We just finished an exciting week with a medical mission team sent by Samaritan’s Purse Canada.

The Samaritan's Purse Canada Team with our midwives on outreach.

The Samaritan’s Purse Canada Team with our midwives on outreach.

The team, consisting of doctors, nurses, dentists, an opthamologist and various supporting members, reached out to six Butbut resettlement villages around Tabuk. Hundreds of villagers had teeth filled or pulled, were fitted with glasses and received medical check-ups from the docs.

One of the best things about the way that SP Canada run their missions, is that they partner with organizations already on the ground to make sure the outreach is not only effective but to also ensure that those who need follow-up, will get it.

 

Some villagers come for doctor check-ups.

Some villagers come for doctor check-ups.

This leads me into sharing about baby Charmee.

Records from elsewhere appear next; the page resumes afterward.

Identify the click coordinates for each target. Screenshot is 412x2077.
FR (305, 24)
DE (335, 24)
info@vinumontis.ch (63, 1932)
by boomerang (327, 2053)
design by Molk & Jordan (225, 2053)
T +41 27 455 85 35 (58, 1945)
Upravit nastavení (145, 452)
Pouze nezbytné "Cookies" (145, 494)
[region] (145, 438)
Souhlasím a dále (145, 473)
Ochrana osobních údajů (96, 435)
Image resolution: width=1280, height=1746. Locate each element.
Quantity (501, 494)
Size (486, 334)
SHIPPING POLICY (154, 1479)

We met Charmee and her mother at one of the village outreaches. Charmee’s mother brought her for a check-up to see if the doctor could give vitamins because she was so underweight.

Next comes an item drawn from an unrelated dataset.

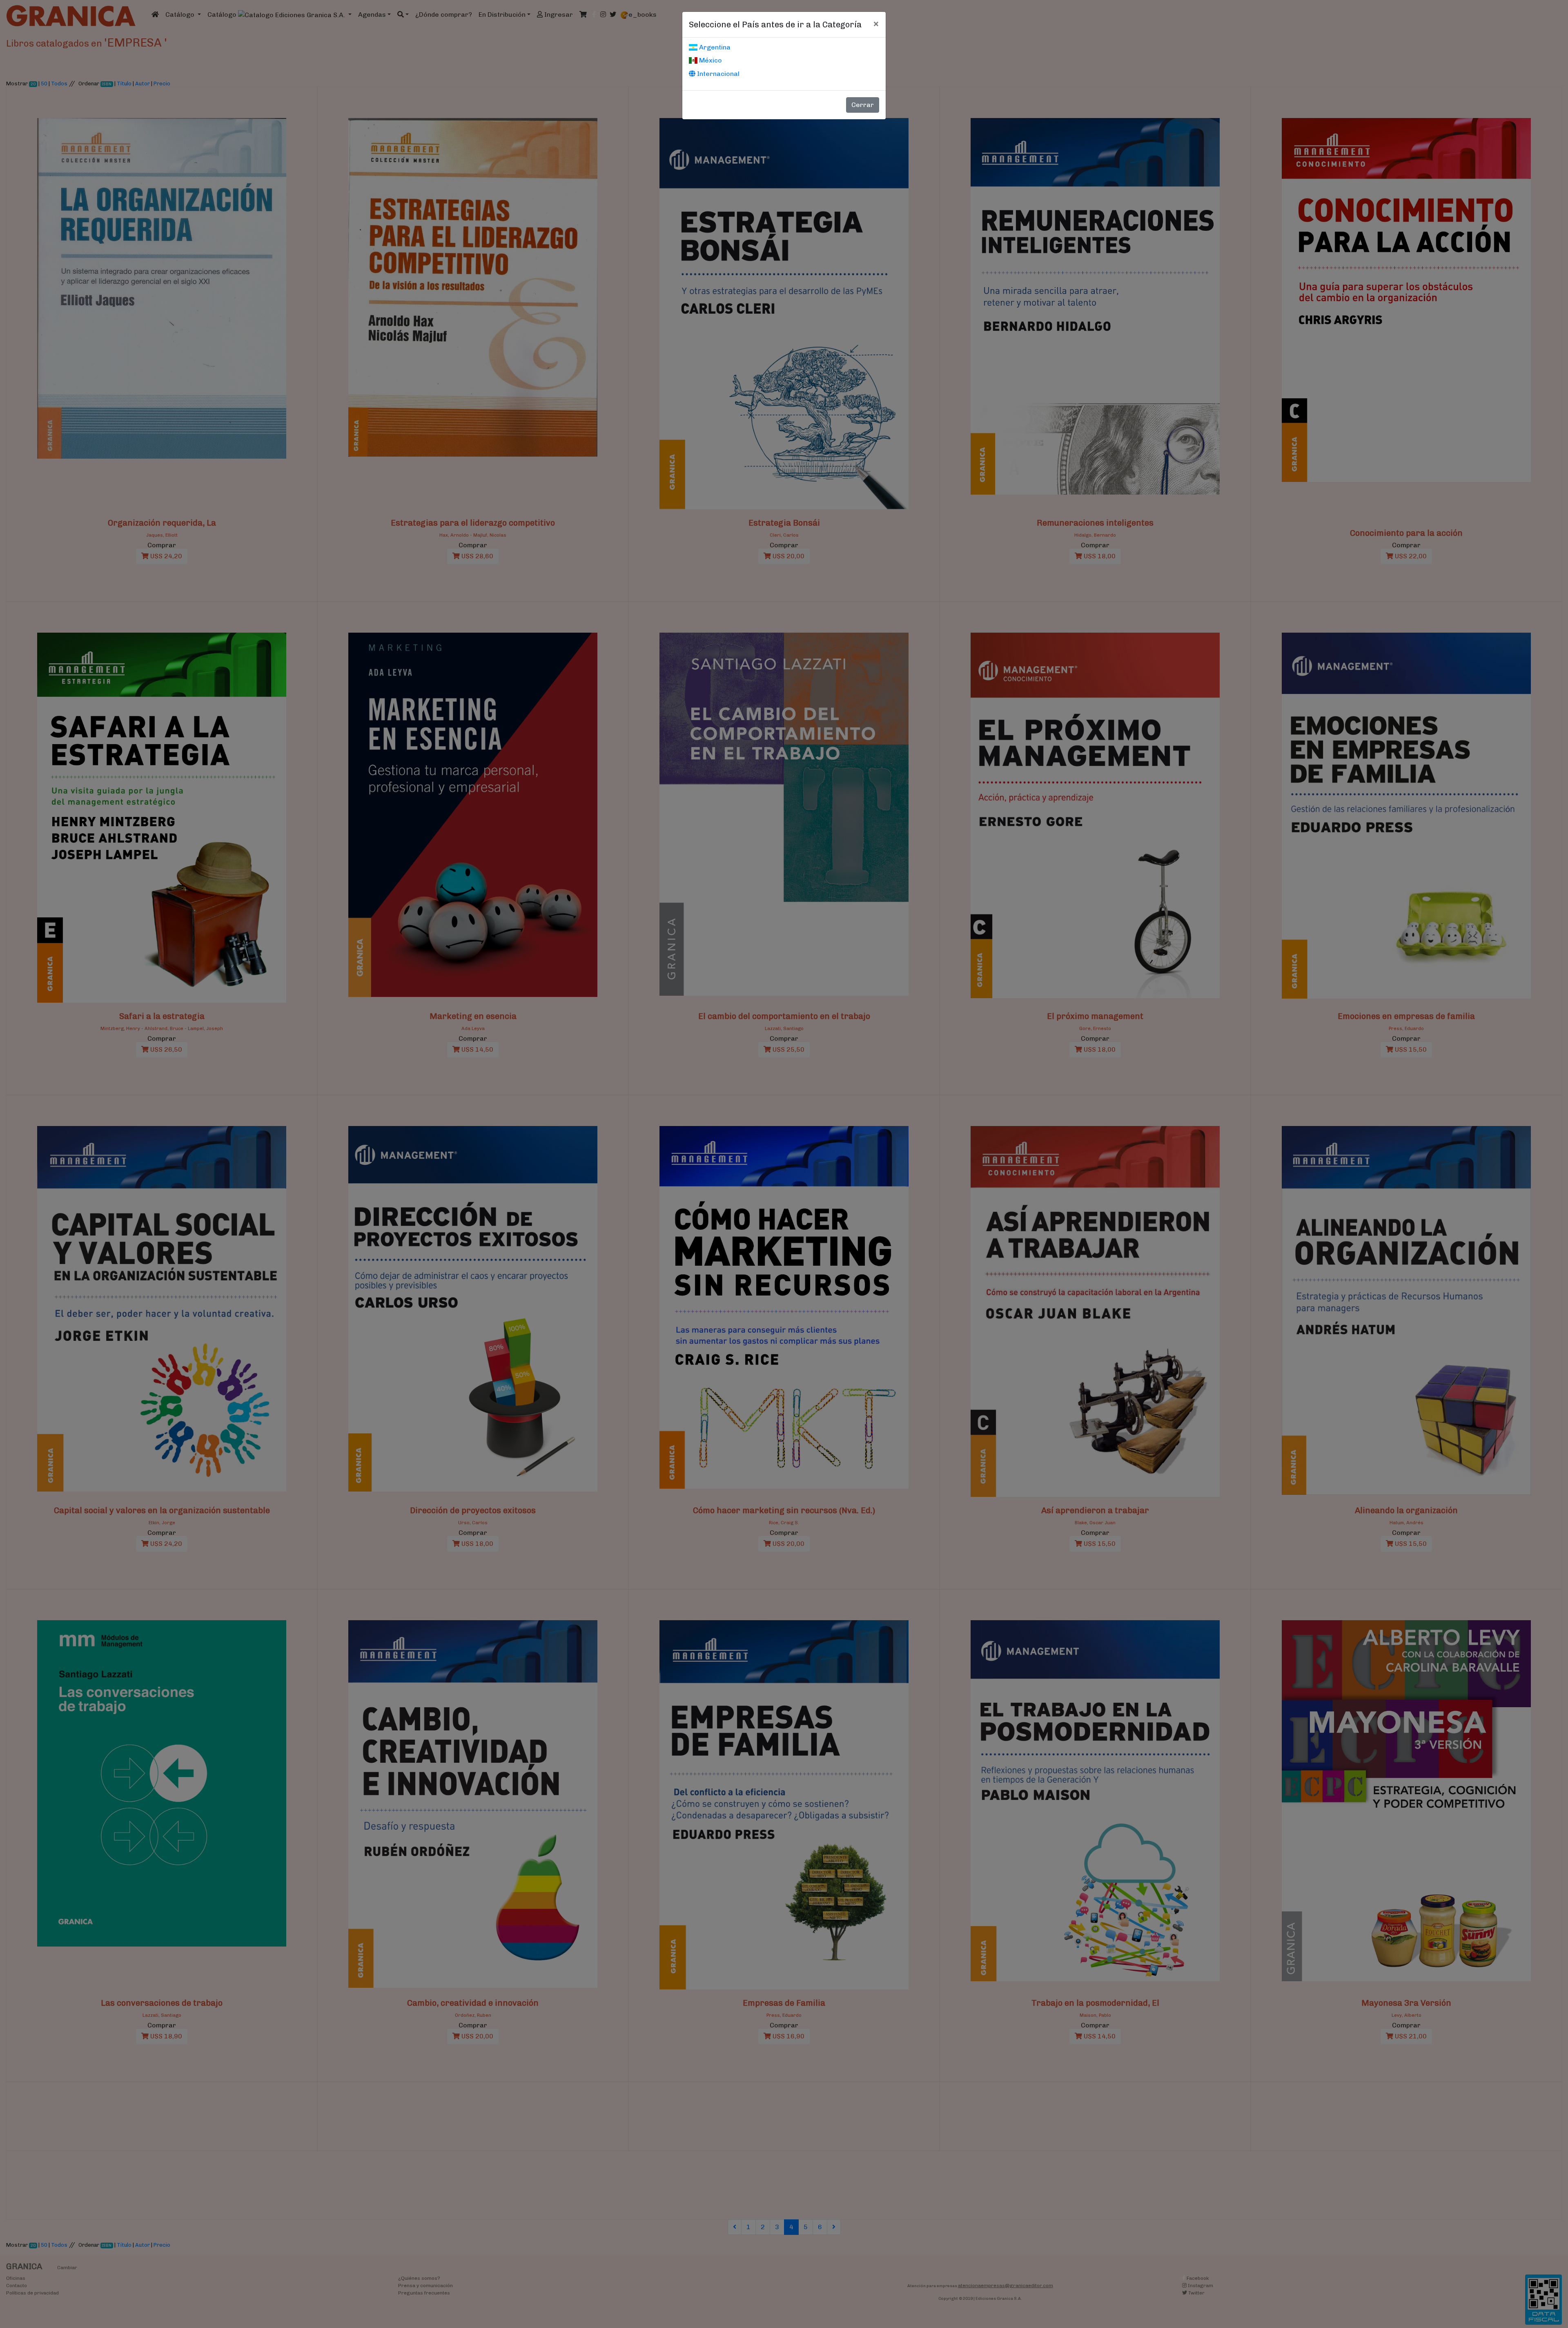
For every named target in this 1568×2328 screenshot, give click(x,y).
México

Underweight is an understatement. Charmee weighed 2.7kg at birth two and a half months previously and was now 2.8kg. Charmee was severely malnourished.

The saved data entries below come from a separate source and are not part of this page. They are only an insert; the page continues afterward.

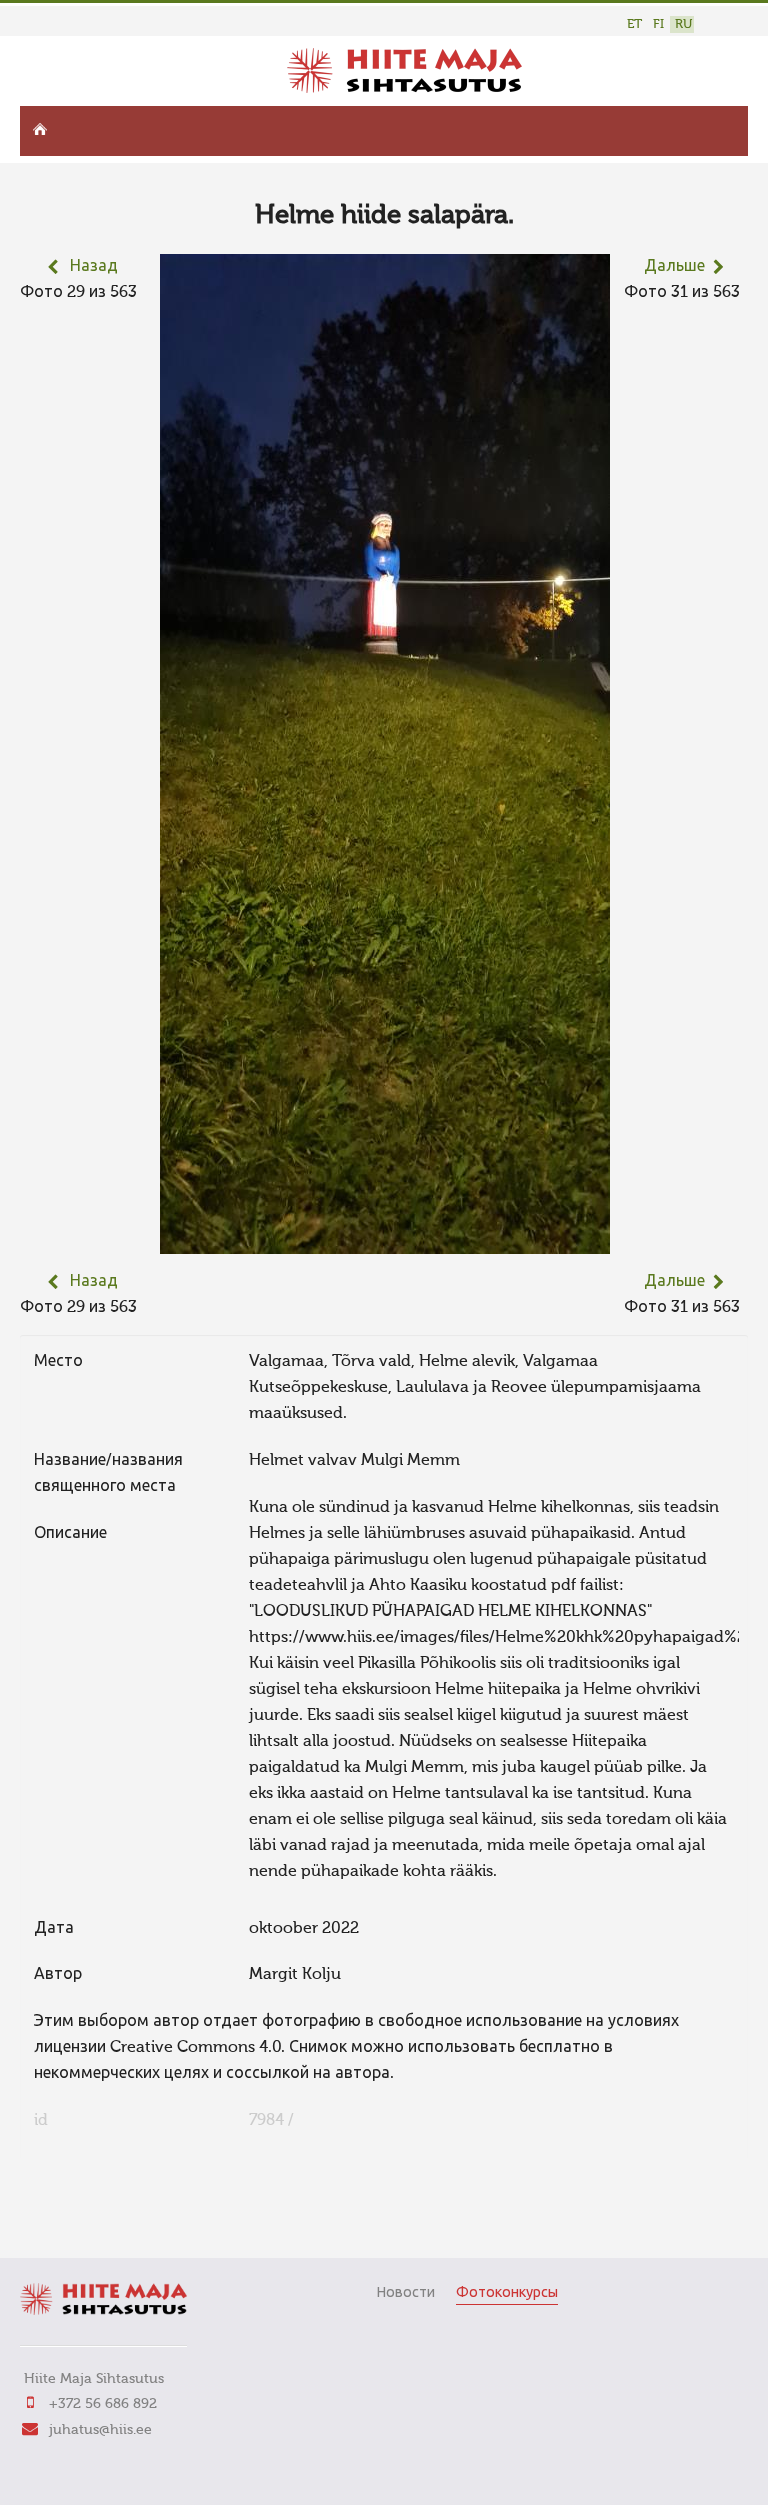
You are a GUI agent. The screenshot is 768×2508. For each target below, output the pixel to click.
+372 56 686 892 (103, 2404)
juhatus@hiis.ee (100, 2430)
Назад (94, 267)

The doctor called me over to talk with the mom. We discovered that she was told by someone that she shouldn’t breastfeed because she had a cyst on her breast and now her milk had dried up and she was forced to bottle feed.

Charmee’s mother showed us the bottle that she mixed in the morning and fed her throughout the day until nighttime. At 10:00am the milk in the bottle was already sour and full of ants.

I talked with the mother and asked her to come to our clinic the next day so we could teach her thoroughly how to care for her baby. She told me that she would come. Her neighbors told me that she would not come because she was stubborn.

She didn’t come in the next day … or the day after. My staff and I started to lose hope that we would ever see Charmee again.

But then yesterday I got a call from the clinic to tell me that Charmee and her mom were there!

 

Charmee and her mother at the clinic.

Charmee and her mother at the clinic.

 

I rushed back to the clinic and my staff and I began the process of teaching the mother proper infant care and feeding. (Because she couldn’t read, instead of mixing 8 scoops of formula for 8 oz of water she had only been putting 2 scoops for 8 oz of water!)

We spent the morning teaching her how to properly mix the infant formula, to make only what the baby can eat at one sitting, and to feed with a clean spoon instead of the difficult to clean bottle and nipple. Charmee drank her first 3 ounces and gave us a big smile before she nodded off to sleep for 3 hours.

 

Charmee will be coming in regularly for weight and health checks.

 

Baby Charmee

Baby Charmee

Please pray for Charmee to gain weight quickly and regain her health and strength.

 

Thank you Samaritan’s Purse for helping us to make a difference in our community!